::: Data

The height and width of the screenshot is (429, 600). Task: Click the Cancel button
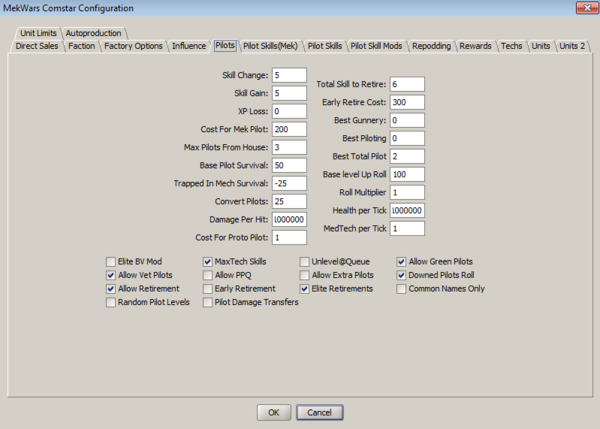(319, 411)
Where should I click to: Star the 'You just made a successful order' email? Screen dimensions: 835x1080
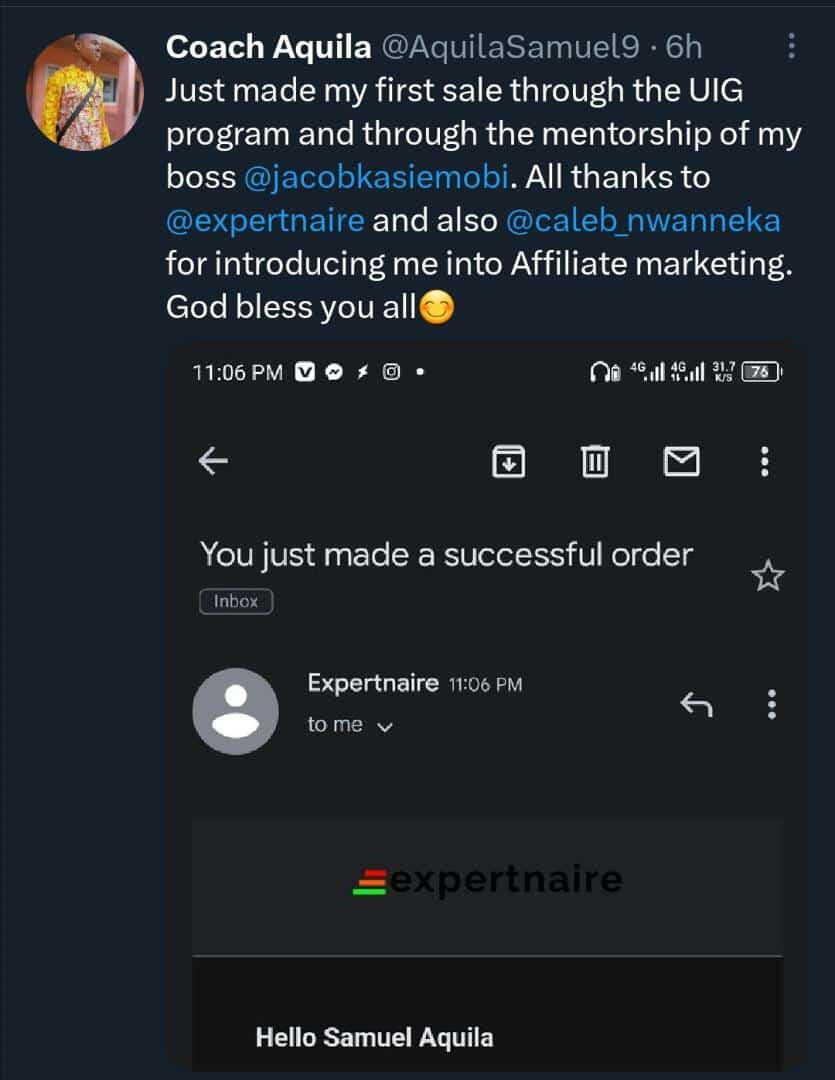tap(767, 576)
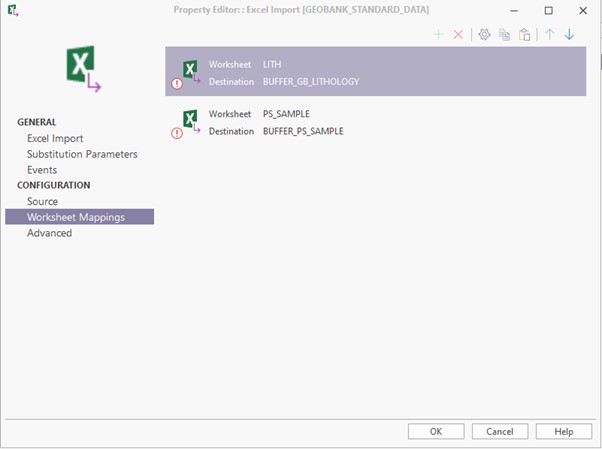Move mapping up with up arrow
Viewport: 602px width, 449px height.
click(549, 34)
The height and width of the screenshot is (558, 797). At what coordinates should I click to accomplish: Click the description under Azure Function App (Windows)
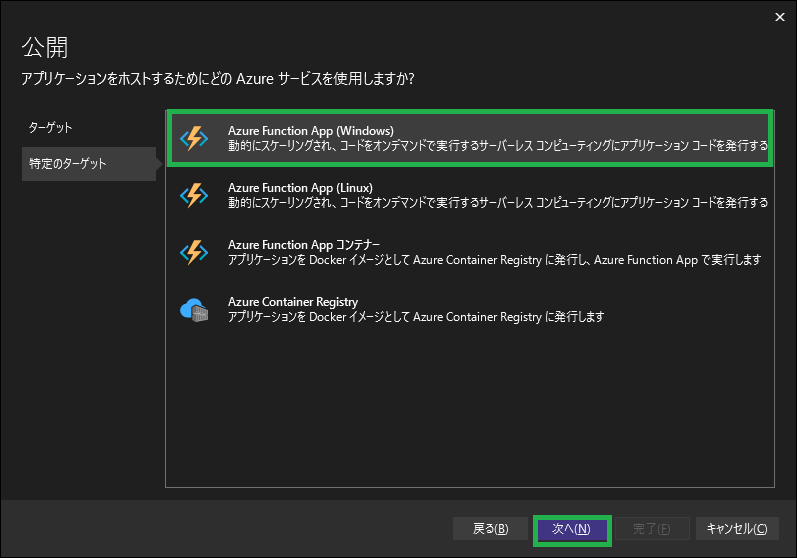click(497, 146)
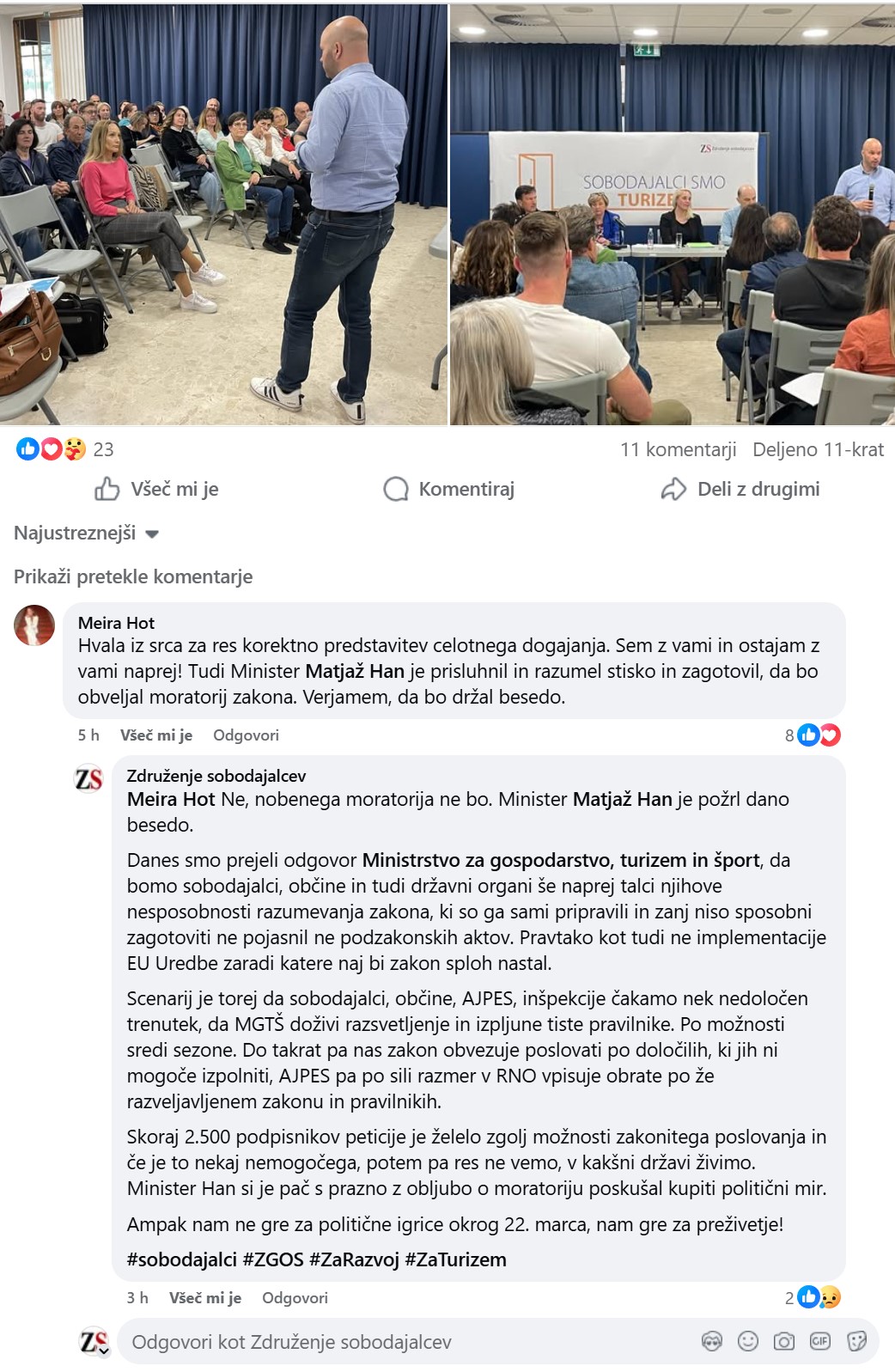Open the 11 komentarji link
895x1372 pixels.
click(x=679, y=449)
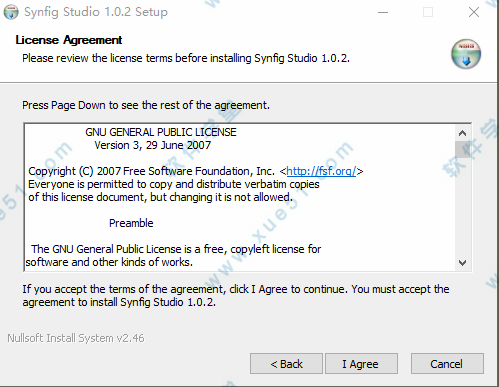
Task: Click the empty scrollbar track below thumb
Action: (x=462, y=207)
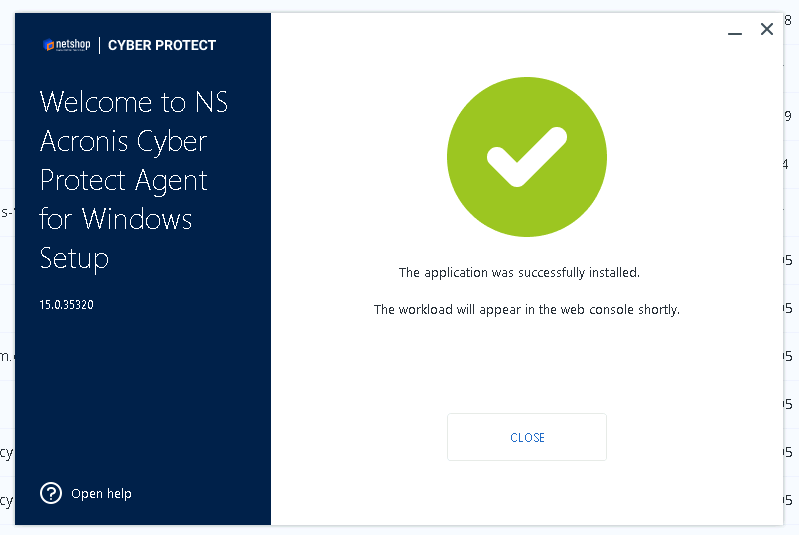Click the orange netshop cube logo
This screenshot has width=799, height=535.
coord(49,45)
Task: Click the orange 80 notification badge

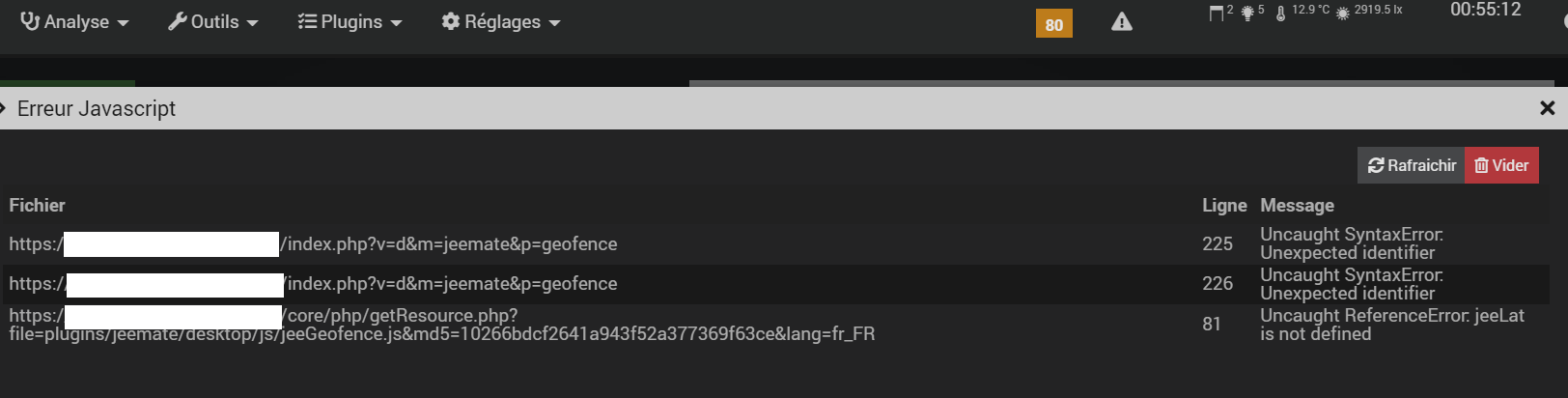Action: [x=1053, y=24]
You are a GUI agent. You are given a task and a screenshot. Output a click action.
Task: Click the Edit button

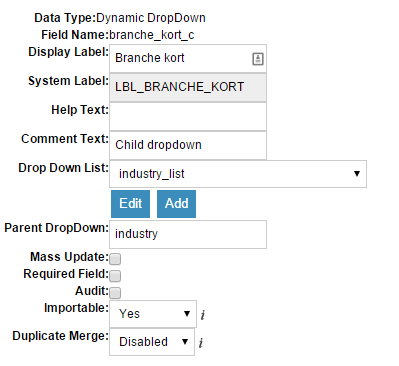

::::::

[How to complete this task] Please reproduce each entry exactly as given and omit the pictures.

[Output for this exercise]
The height and width of the screenshot is (429, 600). Task: Click the Cancel button
(319, 411)
Where should I click to: Star the 'You just made a successful order' email? Screen dimensions: 835x1080
tap(767, 576)
Move mapping up with up arrow
Viewport: 602px width, 449px height.
click(549, 34)
The height and width of the screenshot is (558, 797). At what coordinates should I click to accomplish: Click the description under Azure Function App (Windows)
click(497, 146)
Open the 11 komentarji link
895x1372 pixels.
click(x=679, y=449)
Task: Click the empty scrollbar track below thumb
Action: (x=462, y=207)
Click the orange netshop cube logo
This screenshot has width=799, height=535.
coord(49,45)
Task: Click the orange 80 notification badge

Action: [x=1053, y=24]
You are a GUI agent. You are given a task and a screenshot. Output a click action.
Task: Click the Edit button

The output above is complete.